Your query has so many shades! You'd better be able to define contentment.

Is contentment defined in that you are happy with yourself? I guess you might. Better a question to raise with a therapist or two or three!
Case histories indicate closet crossdressers might fit your query better, because I can't see how one can be MTF and be contentedly closeted. I can conceive that it could be done. Yet what strength of personality is needed for that though! For some of us its not what we wear in public but how we act and interact with others that reflects gender. Of course we prefer to be pretty and well liked. But we can't all be Elizabeth Montgomery, or Princess Diana.
If its all tangled up in the safety or lack of it when out on the street or at work, with fear of rejection and ostracizing behaviors of others, then I guess you could say staying closeted is safer, but I sure wouldn't call it contentedly closeted.
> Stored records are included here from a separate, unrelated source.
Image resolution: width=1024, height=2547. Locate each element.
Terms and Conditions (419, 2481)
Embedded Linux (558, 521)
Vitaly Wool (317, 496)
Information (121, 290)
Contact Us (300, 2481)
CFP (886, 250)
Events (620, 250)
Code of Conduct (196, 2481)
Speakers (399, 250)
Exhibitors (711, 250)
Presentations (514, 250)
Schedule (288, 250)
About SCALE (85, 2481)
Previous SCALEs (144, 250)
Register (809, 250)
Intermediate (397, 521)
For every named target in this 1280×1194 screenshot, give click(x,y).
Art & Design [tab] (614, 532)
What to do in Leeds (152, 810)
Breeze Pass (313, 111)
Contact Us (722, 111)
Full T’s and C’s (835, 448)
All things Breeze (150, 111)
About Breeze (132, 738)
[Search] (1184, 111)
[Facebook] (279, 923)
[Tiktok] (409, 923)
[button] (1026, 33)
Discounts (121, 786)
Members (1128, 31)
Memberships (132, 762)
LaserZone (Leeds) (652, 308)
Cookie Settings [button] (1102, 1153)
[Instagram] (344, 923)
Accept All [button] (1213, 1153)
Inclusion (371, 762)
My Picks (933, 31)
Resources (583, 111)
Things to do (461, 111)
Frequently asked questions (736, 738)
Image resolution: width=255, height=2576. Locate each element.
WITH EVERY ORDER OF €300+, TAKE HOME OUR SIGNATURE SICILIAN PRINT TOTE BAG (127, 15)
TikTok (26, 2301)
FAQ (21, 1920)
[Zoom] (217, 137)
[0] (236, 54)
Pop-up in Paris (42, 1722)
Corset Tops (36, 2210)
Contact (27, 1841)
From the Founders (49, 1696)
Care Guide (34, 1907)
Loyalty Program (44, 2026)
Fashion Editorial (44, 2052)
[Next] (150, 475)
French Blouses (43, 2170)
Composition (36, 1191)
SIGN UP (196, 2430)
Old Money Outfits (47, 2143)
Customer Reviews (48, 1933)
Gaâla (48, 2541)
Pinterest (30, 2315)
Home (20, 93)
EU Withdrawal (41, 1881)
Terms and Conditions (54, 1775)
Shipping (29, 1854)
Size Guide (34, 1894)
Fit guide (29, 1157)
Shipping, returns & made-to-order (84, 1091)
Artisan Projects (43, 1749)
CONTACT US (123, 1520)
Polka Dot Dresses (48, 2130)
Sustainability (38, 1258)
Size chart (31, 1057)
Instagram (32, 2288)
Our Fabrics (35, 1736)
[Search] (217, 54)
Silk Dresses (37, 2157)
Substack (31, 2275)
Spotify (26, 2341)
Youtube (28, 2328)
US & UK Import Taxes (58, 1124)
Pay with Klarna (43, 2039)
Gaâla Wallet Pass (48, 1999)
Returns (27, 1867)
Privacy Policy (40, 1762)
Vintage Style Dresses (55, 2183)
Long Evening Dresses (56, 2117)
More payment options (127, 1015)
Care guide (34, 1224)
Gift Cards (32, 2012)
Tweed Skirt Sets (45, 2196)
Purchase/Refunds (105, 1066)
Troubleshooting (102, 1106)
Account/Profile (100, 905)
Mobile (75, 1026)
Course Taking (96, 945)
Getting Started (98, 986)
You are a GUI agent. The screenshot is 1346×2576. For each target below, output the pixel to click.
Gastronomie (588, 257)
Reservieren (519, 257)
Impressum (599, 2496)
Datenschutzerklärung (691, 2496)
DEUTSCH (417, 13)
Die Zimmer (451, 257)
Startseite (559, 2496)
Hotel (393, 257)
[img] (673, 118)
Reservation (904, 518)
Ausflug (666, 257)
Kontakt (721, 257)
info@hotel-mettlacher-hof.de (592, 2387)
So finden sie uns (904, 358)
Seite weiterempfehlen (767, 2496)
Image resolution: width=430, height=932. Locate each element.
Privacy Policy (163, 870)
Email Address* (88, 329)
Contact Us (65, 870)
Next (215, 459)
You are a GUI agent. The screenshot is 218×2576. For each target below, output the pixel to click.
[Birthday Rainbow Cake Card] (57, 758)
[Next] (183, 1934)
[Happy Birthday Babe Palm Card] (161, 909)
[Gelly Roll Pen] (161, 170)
I don't know that its all about what we present to the world. Are you talking about dressing up or down in private? Or, living as something other than yourself? Or, presenting what you don't feel in public? If truly MTF then it should have shown up in one trait or another, and you can live it. We can all be trained to hide our true selves, but I think you'd be hard pressed to describe it as contentment. I think we all are closeted about one thing or another, we just call it self control.
I just don't like the term "closeted." MTF is a description of how you present to others, either in your personal or public lives. Gender identity is what you feel and live and act. "You" will show through no matter what, no matter the trappings. Hiding a personality trait can be done with skill, albeit maybe in shades of personality.
I'm not saying this very well. I think its no different than wearing a blue coat one day and a red one another. We are all able to shift our behaviors and presentation to match what we think we need to do to survive.
When personality is hidden, hidden, hidden, it damages the psyche. Those of us who stepped out have the satisfaction of fulfillment that precludes ever going back. Letting our true personalities through is something done unconsciously. I don't even know how one could even be closeted and be MTF. Hiding causes more internal strife and stress.